• **WHAT NEEDS TO BE DONE**: Your answer should be the lines below from the one holding "[Twitter social link] (58, 637)" through the one holding "Teléfonos de interés (213, 382)", copied exactly and with nothing else.

BEGIN GIVEN RECORDS

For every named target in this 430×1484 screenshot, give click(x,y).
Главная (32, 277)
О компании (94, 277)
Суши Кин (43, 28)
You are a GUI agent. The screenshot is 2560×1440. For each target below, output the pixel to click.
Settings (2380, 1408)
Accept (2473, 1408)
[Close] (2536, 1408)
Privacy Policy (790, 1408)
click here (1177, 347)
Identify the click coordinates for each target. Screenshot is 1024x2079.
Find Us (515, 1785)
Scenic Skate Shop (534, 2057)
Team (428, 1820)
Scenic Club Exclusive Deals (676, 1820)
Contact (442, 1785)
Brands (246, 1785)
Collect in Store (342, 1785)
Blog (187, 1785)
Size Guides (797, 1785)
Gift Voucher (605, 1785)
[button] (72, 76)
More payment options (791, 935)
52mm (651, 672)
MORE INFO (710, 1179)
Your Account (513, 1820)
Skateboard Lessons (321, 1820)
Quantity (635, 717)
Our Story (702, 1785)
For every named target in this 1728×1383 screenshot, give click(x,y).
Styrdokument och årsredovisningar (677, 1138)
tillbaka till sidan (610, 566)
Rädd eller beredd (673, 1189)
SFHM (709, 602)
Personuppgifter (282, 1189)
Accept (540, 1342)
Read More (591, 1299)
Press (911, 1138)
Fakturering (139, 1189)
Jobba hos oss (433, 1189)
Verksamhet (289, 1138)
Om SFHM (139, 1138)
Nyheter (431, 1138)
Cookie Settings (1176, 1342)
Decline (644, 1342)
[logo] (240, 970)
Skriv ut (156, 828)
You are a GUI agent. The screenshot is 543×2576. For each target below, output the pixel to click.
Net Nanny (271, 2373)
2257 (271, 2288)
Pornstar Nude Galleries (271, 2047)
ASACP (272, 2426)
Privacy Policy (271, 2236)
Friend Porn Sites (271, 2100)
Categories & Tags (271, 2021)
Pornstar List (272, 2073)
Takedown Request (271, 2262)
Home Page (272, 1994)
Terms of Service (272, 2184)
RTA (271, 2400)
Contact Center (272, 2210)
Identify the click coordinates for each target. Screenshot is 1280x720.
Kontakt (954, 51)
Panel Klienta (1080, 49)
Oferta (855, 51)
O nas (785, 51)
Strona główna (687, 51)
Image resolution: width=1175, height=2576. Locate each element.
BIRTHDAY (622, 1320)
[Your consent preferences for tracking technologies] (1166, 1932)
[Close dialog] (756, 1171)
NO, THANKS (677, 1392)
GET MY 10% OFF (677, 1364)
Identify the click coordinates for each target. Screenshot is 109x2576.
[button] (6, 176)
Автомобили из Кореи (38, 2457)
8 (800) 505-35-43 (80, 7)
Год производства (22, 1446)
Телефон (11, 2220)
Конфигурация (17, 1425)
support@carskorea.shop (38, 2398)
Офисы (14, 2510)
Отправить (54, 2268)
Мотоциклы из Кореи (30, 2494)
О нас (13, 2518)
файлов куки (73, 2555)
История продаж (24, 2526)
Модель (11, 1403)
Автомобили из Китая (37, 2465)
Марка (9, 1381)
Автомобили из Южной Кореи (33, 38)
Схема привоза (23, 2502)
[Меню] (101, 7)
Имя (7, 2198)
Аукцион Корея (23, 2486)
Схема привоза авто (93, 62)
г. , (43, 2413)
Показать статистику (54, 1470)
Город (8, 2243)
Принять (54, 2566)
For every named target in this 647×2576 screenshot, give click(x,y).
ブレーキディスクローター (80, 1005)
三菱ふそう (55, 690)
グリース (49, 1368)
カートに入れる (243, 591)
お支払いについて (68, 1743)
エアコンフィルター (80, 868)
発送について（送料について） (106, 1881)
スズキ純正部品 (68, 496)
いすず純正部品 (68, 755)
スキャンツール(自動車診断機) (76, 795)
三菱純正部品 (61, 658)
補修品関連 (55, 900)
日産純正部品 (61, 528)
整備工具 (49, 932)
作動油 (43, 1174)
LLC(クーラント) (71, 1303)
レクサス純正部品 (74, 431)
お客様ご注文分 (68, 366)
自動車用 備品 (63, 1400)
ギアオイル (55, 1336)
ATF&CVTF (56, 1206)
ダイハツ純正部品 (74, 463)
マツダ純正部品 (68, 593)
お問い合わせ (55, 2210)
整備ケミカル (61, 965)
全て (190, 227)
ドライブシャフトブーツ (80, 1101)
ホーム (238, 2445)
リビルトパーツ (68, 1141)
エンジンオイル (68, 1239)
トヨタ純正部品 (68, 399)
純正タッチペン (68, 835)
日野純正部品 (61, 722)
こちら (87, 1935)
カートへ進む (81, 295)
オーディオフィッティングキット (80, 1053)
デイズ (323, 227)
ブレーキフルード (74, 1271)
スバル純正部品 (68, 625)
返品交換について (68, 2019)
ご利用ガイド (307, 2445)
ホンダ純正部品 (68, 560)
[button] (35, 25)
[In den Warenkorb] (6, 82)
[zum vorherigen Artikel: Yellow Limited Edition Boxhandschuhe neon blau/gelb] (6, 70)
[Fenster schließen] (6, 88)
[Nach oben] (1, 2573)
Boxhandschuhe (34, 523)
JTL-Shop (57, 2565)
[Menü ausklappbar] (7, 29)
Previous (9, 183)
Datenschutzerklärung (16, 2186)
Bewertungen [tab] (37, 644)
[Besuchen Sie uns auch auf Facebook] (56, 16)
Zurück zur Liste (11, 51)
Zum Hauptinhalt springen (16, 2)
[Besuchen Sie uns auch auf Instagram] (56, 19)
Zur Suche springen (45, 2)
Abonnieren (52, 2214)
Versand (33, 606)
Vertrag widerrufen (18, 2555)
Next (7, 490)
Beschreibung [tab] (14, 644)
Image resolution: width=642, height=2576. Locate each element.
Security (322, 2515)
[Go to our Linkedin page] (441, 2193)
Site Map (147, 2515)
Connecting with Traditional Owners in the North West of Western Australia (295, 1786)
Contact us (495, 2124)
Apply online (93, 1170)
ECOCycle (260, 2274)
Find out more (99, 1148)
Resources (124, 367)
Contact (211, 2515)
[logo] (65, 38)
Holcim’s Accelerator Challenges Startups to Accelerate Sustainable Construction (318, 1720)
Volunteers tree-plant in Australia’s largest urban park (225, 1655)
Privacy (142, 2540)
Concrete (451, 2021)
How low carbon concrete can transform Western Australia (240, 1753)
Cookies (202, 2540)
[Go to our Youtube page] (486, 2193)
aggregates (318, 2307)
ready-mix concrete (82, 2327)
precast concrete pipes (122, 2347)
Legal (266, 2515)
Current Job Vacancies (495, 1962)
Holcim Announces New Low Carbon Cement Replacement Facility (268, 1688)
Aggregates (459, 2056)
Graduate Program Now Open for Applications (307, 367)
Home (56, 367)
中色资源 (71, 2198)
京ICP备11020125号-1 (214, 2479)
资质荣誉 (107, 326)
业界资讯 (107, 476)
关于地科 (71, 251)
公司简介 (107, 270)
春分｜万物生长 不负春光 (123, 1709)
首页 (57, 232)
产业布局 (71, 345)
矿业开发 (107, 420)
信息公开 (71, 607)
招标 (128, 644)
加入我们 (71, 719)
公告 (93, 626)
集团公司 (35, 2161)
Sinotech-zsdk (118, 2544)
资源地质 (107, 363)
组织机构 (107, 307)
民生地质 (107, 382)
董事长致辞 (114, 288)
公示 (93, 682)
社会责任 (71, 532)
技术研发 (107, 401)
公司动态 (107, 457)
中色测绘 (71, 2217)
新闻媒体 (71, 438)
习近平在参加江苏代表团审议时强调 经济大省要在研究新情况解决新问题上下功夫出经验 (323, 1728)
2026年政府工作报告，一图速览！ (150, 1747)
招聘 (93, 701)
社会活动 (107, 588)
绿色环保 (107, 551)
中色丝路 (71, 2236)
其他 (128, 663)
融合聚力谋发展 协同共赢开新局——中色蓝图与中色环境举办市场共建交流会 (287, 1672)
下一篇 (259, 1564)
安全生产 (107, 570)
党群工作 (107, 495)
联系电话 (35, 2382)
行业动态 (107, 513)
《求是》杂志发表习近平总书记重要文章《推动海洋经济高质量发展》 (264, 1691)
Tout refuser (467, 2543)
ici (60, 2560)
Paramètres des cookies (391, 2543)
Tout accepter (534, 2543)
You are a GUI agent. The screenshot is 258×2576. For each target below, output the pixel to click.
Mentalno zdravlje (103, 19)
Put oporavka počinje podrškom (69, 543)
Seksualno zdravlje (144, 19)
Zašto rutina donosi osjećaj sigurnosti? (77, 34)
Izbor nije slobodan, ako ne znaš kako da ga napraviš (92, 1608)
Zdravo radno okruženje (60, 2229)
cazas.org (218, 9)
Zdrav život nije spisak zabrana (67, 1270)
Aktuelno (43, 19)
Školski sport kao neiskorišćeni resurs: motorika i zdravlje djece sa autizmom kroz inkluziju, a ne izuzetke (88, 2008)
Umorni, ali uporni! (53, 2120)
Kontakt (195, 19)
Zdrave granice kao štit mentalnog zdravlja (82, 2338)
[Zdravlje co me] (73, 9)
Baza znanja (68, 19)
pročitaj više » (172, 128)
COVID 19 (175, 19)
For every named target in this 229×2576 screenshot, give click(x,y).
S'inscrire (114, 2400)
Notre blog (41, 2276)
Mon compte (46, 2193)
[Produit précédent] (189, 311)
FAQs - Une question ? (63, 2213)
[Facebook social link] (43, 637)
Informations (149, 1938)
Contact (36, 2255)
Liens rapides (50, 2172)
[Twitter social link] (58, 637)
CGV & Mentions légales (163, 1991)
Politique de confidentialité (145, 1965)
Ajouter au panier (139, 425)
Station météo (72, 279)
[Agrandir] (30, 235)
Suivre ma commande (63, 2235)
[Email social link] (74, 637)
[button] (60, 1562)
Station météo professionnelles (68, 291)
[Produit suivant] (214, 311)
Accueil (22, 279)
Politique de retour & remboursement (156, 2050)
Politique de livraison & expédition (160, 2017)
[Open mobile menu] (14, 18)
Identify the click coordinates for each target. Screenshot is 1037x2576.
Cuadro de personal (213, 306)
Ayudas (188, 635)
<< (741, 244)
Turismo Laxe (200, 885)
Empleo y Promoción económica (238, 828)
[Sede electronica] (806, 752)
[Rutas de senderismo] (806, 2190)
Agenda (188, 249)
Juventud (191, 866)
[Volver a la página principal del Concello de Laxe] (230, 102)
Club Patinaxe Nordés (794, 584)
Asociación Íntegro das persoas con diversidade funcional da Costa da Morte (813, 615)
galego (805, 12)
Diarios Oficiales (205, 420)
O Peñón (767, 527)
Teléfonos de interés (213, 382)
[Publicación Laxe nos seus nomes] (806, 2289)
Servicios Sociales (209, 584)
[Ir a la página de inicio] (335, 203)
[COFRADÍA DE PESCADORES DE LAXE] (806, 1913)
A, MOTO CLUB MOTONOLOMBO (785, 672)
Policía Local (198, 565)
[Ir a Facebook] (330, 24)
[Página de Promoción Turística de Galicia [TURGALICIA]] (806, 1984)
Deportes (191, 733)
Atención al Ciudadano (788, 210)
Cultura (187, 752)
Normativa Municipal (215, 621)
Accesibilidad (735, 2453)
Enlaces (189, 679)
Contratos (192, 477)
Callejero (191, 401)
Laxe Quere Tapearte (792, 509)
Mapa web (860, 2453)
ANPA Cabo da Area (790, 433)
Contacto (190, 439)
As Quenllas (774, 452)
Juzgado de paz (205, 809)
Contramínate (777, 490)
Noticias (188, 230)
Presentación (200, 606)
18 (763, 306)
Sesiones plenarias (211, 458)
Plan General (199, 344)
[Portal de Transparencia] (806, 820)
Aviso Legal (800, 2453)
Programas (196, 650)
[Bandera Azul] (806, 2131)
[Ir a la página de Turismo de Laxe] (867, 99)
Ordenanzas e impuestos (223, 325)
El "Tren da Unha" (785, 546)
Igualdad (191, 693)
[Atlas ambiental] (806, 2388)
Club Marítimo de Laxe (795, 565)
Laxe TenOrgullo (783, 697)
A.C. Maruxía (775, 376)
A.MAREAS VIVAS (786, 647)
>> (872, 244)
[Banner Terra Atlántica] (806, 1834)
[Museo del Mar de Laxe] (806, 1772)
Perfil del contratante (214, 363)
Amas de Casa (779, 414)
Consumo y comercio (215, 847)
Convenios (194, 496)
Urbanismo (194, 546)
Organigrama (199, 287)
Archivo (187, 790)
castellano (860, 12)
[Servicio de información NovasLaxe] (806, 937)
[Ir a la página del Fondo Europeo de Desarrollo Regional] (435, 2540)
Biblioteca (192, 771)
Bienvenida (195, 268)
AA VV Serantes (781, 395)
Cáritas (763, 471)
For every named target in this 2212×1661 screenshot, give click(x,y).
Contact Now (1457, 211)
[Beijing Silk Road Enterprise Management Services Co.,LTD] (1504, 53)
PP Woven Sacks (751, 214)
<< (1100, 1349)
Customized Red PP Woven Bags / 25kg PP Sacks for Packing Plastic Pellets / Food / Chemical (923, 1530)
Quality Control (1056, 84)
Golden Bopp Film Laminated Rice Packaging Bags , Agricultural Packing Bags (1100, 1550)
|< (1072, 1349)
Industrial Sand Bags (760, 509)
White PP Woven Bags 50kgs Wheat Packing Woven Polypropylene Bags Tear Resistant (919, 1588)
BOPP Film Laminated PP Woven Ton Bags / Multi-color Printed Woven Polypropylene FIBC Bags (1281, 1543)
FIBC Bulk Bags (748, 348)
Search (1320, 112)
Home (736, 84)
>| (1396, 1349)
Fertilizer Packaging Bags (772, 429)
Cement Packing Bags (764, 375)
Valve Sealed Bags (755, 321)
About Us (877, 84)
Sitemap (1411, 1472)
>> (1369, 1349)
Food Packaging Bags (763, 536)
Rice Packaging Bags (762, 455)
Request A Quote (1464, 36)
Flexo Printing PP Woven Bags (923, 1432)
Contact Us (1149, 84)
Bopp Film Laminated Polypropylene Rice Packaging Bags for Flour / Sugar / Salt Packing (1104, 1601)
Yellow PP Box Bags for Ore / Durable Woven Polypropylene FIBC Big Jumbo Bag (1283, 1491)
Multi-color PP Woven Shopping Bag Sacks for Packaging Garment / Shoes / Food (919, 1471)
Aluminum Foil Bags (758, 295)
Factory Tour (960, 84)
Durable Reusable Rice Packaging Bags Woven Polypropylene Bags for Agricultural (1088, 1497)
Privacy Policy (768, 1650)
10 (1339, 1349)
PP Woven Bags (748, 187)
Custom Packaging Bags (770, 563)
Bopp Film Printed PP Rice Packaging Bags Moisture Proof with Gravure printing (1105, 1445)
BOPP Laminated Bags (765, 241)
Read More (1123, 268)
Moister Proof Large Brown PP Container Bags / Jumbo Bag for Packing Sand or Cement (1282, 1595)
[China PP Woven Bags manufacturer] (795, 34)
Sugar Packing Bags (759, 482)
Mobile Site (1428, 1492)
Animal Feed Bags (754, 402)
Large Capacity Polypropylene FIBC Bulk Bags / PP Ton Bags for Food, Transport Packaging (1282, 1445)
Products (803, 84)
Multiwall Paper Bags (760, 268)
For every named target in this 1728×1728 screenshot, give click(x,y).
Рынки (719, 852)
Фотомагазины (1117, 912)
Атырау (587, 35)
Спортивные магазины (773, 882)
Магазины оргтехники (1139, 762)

END GIVEN RECORDS

• **ANSWER AREA**:
[Twitter social link] (58, 637)
CGV & Mentions légales (163, 1991)
Politique de confidentialité (145, 1965)
Ajouter au panier (139, 425)
Station météo (72, 279)
[Agrandir] (30, 235)
Suivre ma commande (63, 2235)
[Email social link] (74, 637)
[button] (60, 1562)
Station météo professionnelles (68, 291)
[Produit suivant] (214, 311)
Accueil (22, 279)
Politique de retour & remboursement (156, 2050)
Politique de livraison & expédition (160, 2017)
[Open mobile menu] (14, 18)
Identify the click coordinates for each target. Screenshot is 1037x2576.
Cuadro de personal (213, 306)
Ayudas (188, 635)
<< (741, 244)
Turismo Laxe (200, 885)
Empleo y Promoción económica (238, 828)
[Sede electronica] (806, 752)
[Rutas de senderismo] (806, 2190)
Agenda (188, 249)
Juventud (191, 866)
[Volver a la página principal del Concello de Laxe] (230, 102)
Club Patinaxe Nordés (794, 584)
Asociación Íntegro das persoas con diversidade funcional da Costa da Morte (813, 615)
galego (805, 12)
Diarios Oficiales (205, 420)
O Peñón (767, 527)
Teléfonos de interés (213, 382)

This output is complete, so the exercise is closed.